Given the entries that follow, write out exactly the lines starting at the one containing "Click the Sample" and ending at the one containing "This screenshot has width=1341, height=1131.", both ends included, and only those.
[Start of Attachment]
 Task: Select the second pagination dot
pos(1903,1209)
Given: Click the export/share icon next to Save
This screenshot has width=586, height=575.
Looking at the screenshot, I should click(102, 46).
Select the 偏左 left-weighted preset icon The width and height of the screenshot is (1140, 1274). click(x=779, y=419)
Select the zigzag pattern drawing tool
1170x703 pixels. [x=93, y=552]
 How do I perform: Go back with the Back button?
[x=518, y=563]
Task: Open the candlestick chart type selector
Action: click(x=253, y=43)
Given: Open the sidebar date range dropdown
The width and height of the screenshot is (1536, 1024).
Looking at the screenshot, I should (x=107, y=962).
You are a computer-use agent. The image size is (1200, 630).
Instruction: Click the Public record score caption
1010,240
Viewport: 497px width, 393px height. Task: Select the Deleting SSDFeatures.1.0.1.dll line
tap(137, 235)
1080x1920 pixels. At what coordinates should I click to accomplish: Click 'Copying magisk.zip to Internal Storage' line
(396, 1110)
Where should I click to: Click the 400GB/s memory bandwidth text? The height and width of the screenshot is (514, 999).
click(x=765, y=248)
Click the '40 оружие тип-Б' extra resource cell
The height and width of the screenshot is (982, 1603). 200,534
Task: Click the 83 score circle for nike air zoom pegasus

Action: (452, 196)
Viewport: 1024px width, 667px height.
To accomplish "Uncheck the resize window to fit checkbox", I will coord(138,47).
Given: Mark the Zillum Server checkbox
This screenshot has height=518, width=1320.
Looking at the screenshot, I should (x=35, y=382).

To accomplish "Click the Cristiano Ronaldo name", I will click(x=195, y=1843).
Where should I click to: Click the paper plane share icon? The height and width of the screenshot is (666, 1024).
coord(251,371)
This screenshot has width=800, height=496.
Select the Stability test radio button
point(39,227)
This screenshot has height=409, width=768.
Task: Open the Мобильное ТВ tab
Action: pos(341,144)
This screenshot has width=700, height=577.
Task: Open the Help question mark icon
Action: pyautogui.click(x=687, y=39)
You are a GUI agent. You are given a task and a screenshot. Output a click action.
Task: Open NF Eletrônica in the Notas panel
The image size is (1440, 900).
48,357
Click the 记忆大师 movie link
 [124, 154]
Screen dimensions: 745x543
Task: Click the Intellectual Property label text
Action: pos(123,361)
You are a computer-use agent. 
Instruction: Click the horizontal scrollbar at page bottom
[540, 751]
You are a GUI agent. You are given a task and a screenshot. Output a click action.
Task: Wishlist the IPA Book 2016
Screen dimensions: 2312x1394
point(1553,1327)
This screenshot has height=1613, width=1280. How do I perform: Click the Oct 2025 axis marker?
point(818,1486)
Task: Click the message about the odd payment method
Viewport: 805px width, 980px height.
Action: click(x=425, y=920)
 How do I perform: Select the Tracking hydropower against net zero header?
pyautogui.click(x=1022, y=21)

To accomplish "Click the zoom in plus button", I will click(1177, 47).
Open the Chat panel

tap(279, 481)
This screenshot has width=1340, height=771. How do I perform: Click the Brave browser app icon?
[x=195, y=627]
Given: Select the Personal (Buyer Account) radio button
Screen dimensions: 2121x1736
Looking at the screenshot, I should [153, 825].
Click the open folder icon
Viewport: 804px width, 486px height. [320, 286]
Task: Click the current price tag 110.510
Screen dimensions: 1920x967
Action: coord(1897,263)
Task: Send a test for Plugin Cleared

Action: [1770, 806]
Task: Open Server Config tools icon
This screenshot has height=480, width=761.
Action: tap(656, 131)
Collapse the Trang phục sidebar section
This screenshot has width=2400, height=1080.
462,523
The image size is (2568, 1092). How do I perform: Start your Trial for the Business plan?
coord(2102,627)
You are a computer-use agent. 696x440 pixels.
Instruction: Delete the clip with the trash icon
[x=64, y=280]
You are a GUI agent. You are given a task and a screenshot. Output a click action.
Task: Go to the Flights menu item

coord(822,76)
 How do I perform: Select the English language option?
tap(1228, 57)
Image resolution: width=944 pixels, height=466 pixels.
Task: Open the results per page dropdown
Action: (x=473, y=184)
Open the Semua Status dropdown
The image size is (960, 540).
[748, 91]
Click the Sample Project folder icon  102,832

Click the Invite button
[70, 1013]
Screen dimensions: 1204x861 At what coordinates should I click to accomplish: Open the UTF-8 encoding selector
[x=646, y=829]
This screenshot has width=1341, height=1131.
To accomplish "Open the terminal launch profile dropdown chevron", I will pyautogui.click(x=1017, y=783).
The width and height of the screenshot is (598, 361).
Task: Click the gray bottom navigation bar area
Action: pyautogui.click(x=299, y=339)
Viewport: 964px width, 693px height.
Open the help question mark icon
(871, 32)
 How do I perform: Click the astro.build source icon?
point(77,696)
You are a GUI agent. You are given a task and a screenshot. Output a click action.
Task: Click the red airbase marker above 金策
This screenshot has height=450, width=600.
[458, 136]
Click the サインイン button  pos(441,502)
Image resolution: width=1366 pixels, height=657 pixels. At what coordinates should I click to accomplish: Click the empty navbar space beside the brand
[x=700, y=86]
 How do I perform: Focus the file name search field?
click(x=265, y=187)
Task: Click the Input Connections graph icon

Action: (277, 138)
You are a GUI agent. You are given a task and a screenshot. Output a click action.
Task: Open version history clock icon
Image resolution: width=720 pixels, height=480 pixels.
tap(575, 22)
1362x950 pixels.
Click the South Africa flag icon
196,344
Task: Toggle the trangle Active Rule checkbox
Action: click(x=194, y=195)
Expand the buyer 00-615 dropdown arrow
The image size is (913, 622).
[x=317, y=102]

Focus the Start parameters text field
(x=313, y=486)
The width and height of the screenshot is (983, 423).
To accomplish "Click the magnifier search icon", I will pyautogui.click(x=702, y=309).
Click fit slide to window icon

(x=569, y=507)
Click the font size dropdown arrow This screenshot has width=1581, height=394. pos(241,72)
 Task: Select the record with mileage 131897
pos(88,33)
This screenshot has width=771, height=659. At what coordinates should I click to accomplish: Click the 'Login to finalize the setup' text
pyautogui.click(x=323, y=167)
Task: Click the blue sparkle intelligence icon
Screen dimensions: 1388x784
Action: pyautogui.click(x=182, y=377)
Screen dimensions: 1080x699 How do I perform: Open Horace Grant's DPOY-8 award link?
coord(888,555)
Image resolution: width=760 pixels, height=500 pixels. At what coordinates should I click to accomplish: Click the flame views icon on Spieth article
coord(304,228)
[End of Attachment]
Response below:
Click the Sample Project folder icon  102,832

Click the Invite button
[70, 1013]
Screen dimensions: 1204x861 At what coordinates should I click to accomplish: Open the UTF-8 encoding selector
[x=646, y=829]
This screenshot has width=1341, height=1131.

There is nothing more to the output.